Categories: FLOSS Project Planets

Real Python: Embeddings and Vector Databases With ChromaDB

Wed, 2023-11-15 09:00

The era of large language models (LLMs) is here, bringing with it rapidly evolving libraries like ChromaDB that help augment LLM applications. You’ve most likely heard of chatbots like OpenAI’s ChatGPT, and perhaps you’ve even experienced their remarkable ability to reason about natural language processing (NLP) problems.

Modern LLMs, while imperfect, can accurately solve a wide range of problems and provide correct answers to many questions. But, due to the limits of their training and the number of text tokens they can process, LLMs aren’t a silver bullet for all tasks.

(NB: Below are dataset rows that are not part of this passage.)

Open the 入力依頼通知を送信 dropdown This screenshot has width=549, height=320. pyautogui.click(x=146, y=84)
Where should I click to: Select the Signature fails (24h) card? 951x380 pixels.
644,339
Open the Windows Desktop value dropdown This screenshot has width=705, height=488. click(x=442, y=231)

You wouldn’t expect an LLM to provide relevant responses about topics that don’t appear in their training data. For example, if you asked ChatGPT to summarize information in confidential company documents, then you’d be out of luck. You could show some of these documents to ChatGPT, but there’s a limited number of documents that you can upload before you exceed ChatGPT’s maximum number of tokens. How would you select documents to show ChatGPT?

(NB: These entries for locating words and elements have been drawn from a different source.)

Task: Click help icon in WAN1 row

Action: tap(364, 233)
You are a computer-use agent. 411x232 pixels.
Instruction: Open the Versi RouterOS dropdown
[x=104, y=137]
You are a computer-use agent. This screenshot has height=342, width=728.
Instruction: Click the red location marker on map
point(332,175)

To address these shortcomings and scale your LLM applications, one great option is to use a vector database like ChromaDB. A vector database allows you to store encoded unstructured objects, like text, as lists of numbers that you can compare to one another. You can, for example, find a collection of documents relevant to a question that you want an LLM to answer.

In this tutorial, you’ll learn about:

  • Representing unstructured objects with vectors
  • Using word and text embeddings in Python
  • Harnessing the power of vector databases
  • Encoding and querying over documents with ChromaDB
  • Providing context to LLMs like ChatGPT with ChromaDB

After reading, you’ll have the foundational knowledge to use ChromaDB in your NLP or LLM applications. Before reading, you should be comfortable with the basics of Python and high school math.

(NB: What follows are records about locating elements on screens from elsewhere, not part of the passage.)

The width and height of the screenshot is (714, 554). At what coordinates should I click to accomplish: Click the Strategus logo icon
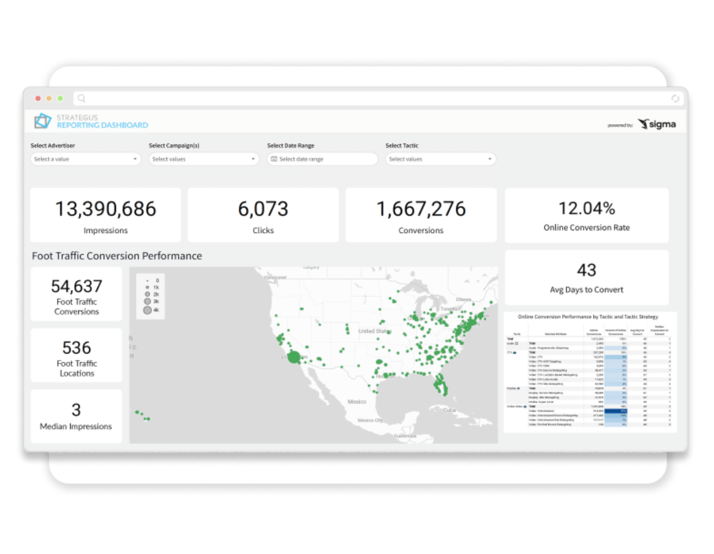pos(42,121)
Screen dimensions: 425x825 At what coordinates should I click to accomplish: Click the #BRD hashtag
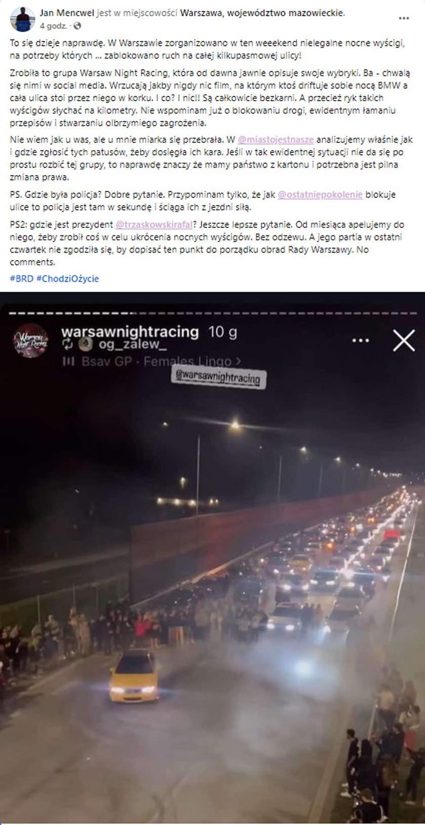coord(22,278)
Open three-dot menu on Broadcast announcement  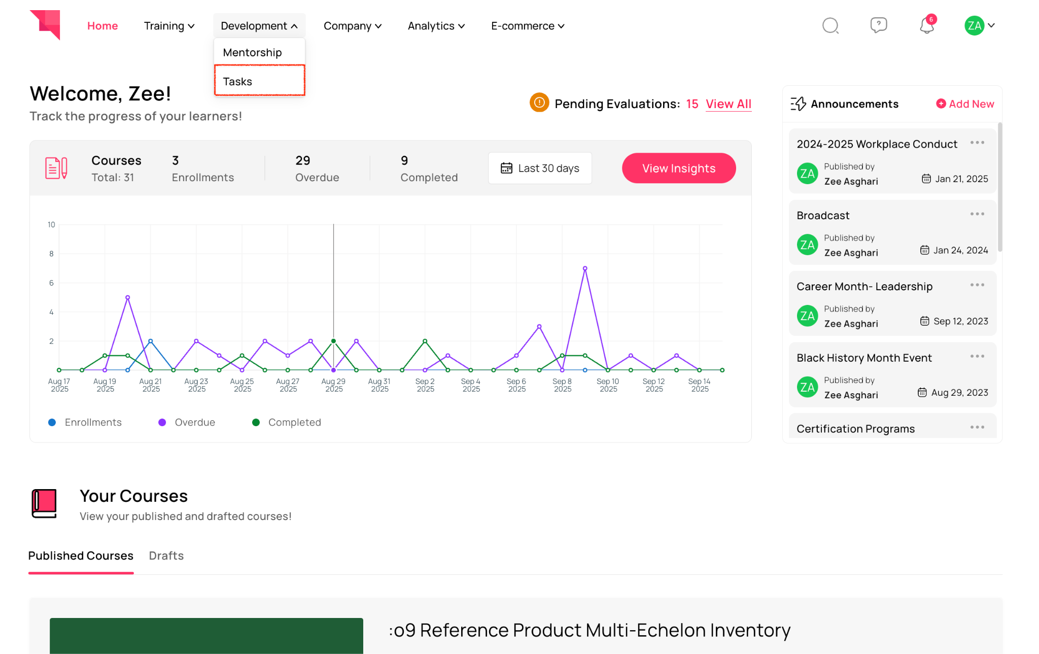(977, 214)
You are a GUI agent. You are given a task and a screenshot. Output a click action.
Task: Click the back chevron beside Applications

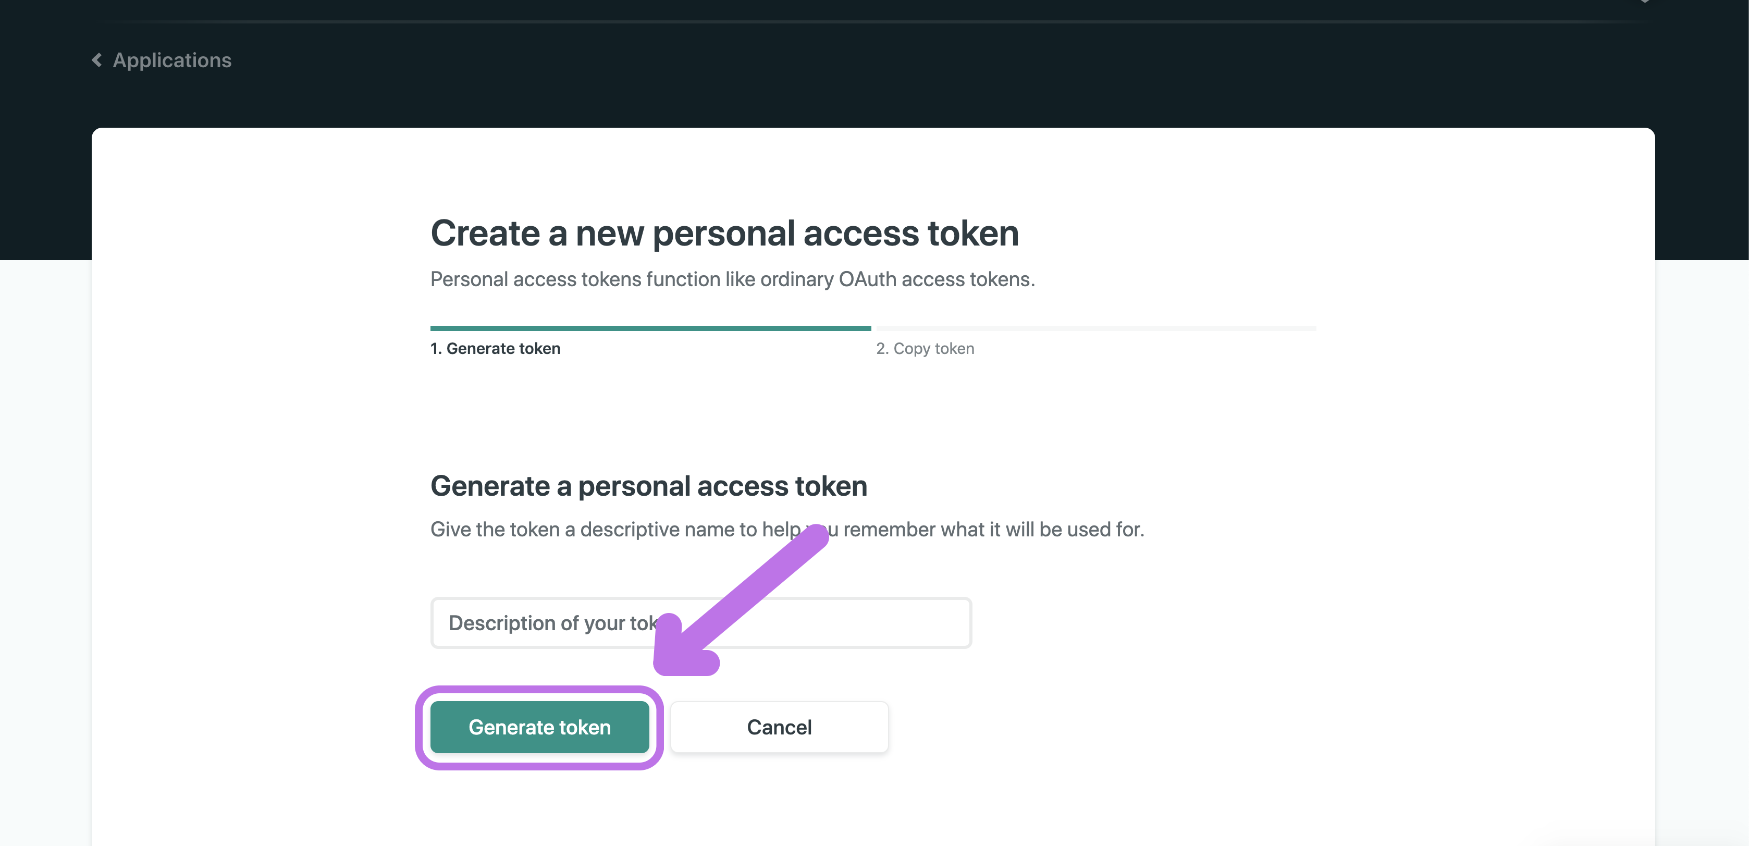[97, 60]
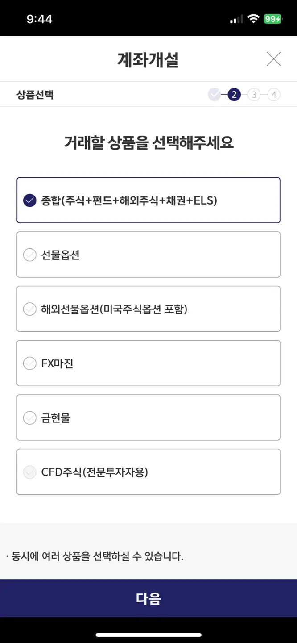Select the 선물옵션 product option
This screenshot has width=297, height=643.
148,255
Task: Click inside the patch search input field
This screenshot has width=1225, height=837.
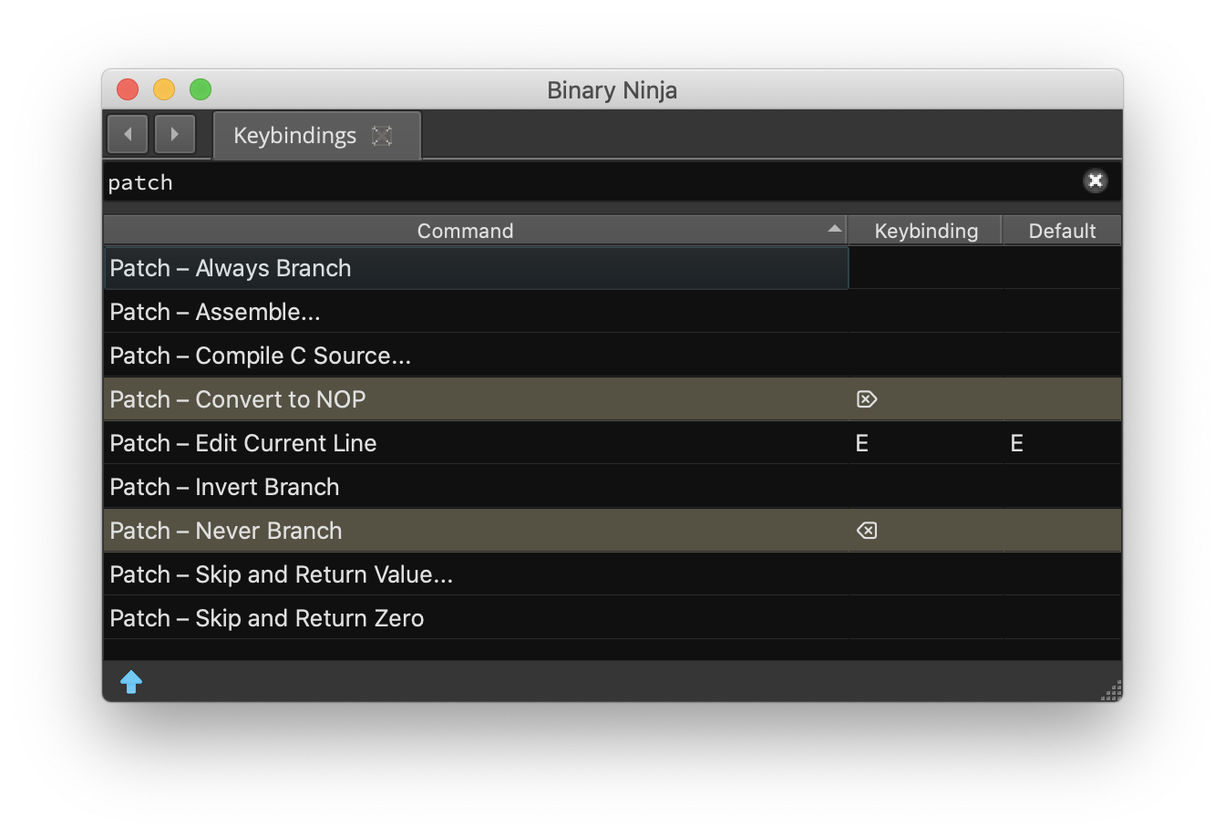Action: click(547, 181)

Get Your Code: Click here to download free sample code that shows you how to use ChromaDB to add context to an LLM.

Represent Data as Vectors

Before diving into embeddings and vector databases, you should understand what vectors are and what they represent. Feel free to skip ahead to the next section if you’re already comfortable with vector concepts. If you’re not or if you could use a refresher, then keep reading!

Vector Basics

You can describe vectors with variable levels of complexity, but one great starting place is to think of a vector as an array of numbers. For example, you could represent vectors using NumPy arrays as follows:

Python >>> import numpy as np >>> vector1 = np.array([1, 0]) >>> vector2 = np.array([0, 1]) >>> vector1 array([1, 0]) >>> vector2 array([0, 1]) Copied!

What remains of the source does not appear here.